Микаэль как раз собирался сказать «мне жаль», как Азнавур вскочил и воскликнул:
– Лучано, как я рад тебя снова видеть!
Великий тенор раскрыл объятия другу.
– Это Микаэль, – сразу представил Эмиль.
Все трое сели за стол и стали разговаривать о том о сем, особенно об опере и великих исполнителях.
В какой-то момент певец воскликнул:
– Вы, армяне, невыносимы, говорите на всех языках мира, а на итальянском лучше меня!
– Это все заслуга колледжа.
– Кстати, я хотел пару слов сказать об этой школе, – начал Микаэль.
– Я уже все знаю, его жена прочитала мне лекцию, – рассмеялся тенор, обращаясь к Эмилю. – Лучше поговорим о том, что будем делать. Дом сказала мне, что ты поешь и прекрасно играешь на фортепиано.
– Она мне польстила.
– Недавно я слышал один опус вашего религиозного композитора, Комитаса, если не ошибаюсь. Прекрасный хорал, Питер Гэбриэл хочет использовать его в фильме.
– «Дле Яман», все играется на дудуке?
– Точно, как там?
Микаэль смущенно запел первую строчку: «Дле Яман арев дибав Масис сарин».
– Прекрасно, – обрадовался тенор. – Можем спеть вместе, по строчке на каждого.

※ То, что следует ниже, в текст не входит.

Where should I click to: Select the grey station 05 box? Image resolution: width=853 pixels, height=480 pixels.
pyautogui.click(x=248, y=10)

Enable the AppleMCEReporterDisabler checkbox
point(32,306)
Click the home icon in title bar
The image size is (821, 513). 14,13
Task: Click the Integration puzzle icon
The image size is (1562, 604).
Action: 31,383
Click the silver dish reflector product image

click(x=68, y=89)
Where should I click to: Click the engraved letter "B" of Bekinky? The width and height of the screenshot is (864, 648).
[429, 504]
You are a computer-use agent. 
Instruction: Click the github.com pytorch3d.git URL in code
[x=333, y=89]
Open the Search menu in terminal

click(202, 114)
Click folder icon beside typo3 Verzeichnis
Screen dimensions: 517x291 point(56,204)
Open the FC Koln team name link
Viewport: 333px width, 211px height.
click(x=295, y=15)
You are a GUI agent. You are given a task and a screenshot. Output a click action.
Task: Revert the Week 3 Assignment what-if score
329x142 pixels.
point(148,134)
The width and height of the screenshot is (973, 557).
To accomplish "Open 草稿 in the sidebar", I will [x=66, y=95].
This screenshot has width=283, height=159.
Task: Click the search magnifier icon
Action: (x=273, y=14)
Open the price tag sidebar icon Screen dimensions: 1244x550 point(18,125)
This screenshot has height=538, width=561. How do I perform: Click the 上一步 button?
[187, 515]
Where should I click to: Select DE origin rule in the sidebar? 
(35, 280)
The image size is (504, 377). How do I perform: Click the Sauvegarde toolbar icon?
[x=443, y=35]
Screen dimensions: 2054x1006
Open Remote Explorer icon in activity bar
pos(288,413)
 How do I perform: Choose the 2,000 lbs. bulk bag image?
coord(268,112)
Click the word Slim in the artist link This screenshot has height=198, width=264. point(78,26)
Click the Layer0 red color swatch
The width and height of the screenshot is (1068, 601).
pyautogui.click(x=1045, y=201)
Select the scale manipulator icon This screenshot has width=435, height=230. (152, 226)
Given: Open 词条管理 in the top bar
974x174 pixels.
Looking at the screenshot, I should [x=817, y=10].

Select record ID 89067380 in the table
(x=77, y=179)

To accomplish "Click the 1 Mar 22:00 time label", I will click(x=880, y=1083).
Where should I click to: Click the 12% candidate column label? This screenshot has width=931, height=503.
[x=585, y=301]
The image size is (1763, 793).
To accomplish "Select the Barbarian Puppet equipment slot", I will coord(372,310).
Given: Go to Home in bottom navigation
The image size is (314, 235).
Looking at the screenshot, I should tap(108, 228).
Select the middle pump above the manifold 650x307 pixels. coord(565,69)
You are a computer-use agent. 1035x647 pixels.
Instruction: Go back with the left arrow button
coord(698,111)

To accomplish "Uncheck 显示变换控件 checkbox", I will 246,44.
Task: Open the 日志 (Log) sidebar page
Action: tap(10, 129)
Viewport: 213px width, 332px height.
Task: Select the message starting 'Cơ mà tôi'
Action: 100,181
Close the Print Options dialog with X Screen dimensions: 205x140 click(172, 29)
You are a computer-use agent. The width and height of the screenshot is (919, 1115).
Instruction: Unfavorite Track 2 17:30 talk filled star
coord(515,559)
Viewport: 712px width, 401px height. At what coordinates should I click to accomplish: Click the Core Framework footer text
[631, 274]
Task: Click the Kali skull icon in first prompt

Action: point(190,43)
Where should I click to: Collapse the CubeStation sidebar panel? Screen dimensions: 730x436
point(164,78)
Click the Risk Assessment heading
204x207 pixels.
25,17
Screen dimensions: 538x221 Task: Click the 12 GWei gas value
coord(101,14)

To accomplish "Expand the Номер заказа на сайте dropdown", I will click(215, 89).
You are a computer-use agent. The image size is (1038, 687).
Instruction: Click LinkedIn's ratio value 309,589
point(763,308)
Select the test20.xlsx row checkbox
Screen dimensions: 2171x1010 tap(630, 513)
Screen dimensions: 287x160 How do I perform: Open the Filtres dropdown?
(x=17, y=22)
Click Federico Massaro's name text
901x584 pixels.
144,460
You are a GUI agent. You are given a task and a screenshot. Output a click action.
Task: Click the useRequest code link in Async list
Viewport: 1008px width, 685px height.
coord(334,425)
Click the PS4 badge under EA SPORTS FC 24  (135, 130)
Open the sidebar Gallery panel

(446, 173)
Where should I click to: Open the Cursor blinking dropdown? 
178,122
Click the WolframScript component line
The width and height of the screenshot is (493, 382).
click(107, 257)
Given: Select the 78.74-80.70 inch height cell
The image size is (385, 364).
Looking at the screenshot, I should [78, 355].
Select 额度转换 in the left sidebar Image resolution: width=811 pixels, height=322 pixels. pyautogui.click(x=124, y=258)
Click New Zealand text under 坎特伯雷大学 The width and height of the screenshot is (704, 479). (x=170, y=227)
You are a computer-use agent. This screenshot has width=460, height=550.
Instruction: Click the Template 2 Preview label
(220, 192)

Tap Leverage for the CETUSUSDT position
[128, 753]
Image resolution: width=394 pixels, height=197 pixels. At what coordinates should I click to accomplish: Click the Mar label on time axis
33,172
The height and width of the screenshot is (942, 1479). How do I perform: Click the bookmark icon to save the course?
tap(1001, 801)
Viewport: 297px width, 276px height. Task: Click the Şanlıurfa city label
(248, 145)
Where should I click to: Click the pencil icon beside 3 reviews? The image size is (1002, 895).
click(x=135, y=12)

Микаэль быстро взглянул на Азнавура, который согласно кивнул.
– Отличная идея, Лучано! Мне кажется, гениально, правда, Микаэль?
– Конечно.
– Вы готовы заказывать? – спросил их официант елейным голосом.
– Что здесь подают? – спросил Лучано.
– Самый вкусный в мире луковый суп, – посоветовал Азнавур.
– Совершенно верно, вы можете попробовать просто суп или суп с жареными сухарями, – сказал официант, приложив шариковую ручку к губам.
– Но я на диете, – пробормотал тенор.
Официант сделал вид, что хмурится.
– Жаль. Что же тогда?
– И тогда я возьму… с жареными сухарями, – взорвался тенор типичным для эмильянцев[74] заразительным смехом, к которому присоединились и все остальные.